Small firms welcome tax deferral

Louisa Sheppy
Louisa Sheppy welcomed the decision to defer the corporation tax rise

The Federation of Small Businesses (FSB) has welcomed the chancellor's decision to defer the one pence rise in corporation tax for small firms.

This increase had been due to come into effect from 1 April next year, but will now be delayed until April 2011.

The FSB said it would give small companies a "helping hand".

However, the FSB said it was disappointed with the 0.5% increase in both employers' and employees' National Insurance contributions.

"Raising National Insurance by a half of 1% in 2011 is an attack on jobs and shows a real lack of vision from the government on tackling the key challenge of rising unemployment," it said.

Funding boost

Louisa Sheppy, co-owner of Somerset-based Sheppy's Cider, said the corporation tax deferral would come as a "welcome relief" for any small companies that were struggling.

The chancellor presented a welcome pre-Christmas message for small businesses today
Tom McGinness, KPMG

However, Mark Stimson of BPL Solicitors in Dorset said he was "underwhelmed" by the pre-Budget report.

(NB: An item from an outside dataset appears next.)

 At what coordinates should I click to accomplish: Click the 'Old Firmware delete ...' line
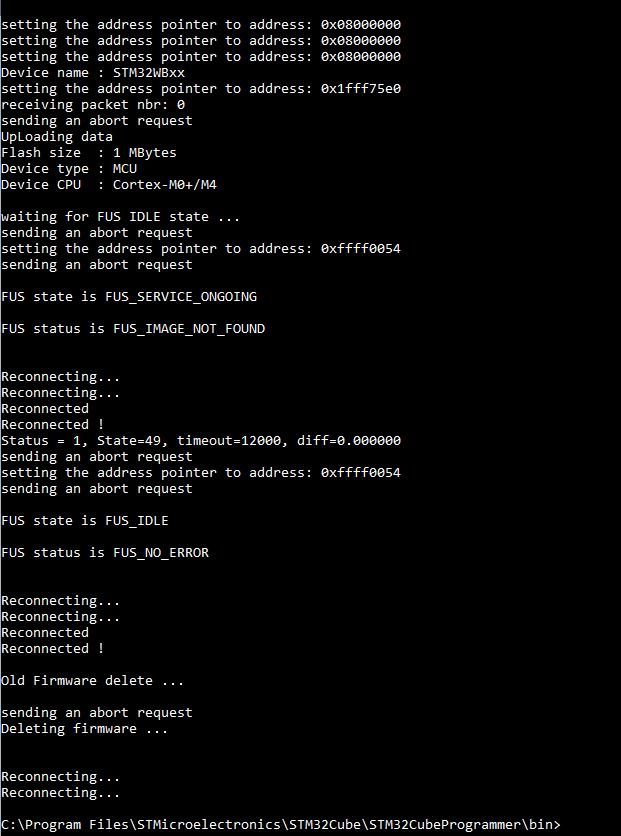point(93,680)
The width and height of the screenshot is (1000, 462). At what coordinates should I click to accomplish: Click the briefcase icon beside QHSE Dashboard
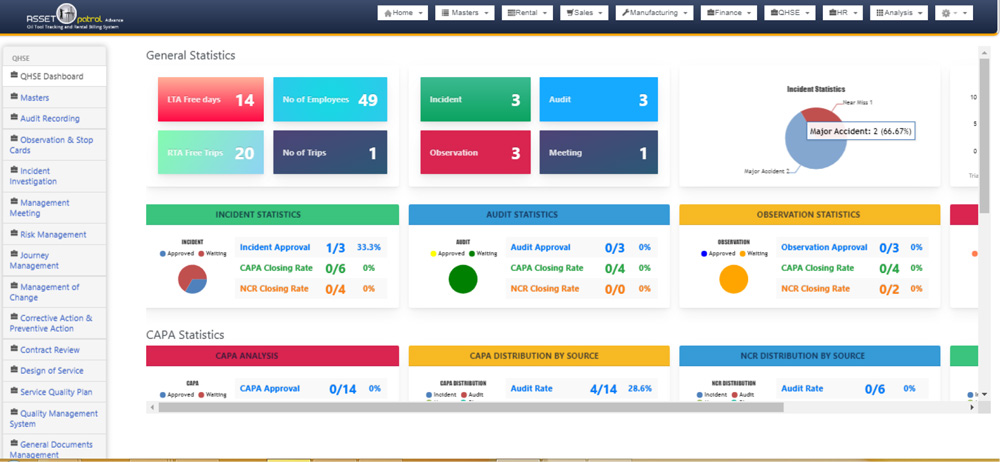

"There doesn't appear to be much that will help small firms," he said.

The FSB added that it was pleased to see the government extend the £1.3bn Enterprise Finance Guarantee fund for small firms looking for new finance.

This move was also welcomed by accountancy group KPMG, which said that overall, it had been an "encouraging" pre-Budget report for small firms.

KEY PRE-BUDGET REPORT POINTS
National insurance rates to rise by a further 0.5% from April 2011, raising £3bn a year
VAT to return to 17.5% from 15% from 1 January 2010. No other changes to VAT
One-off 50% tax on bank bonuses of more than £25,000
New 10% tax on income from patents to boost science development
1p increase in corporation tax for small firms to be deferred

"The chancellor presented a welcome pre-Christmas message for small businesses today," said Tom McGinness, head of middle market tax at KPMG.

"Although there were no new measures, there were further deferrals or continuation of already in place schemes."

Mr McGinness also welcomed the chancellor's announcement that struggling small firms will continue to be able to apply to delay their tax payments, as the Business Payment Support Service scheme is extended.

So far this has allowed more than 160,000 businesses to delay tax payments of over £4bn.

Ms Sheppy added that she was disappointed that Alistair Darling gave no direction on future alcohol duty moves.

"This makes it impossible for us to plan," she said.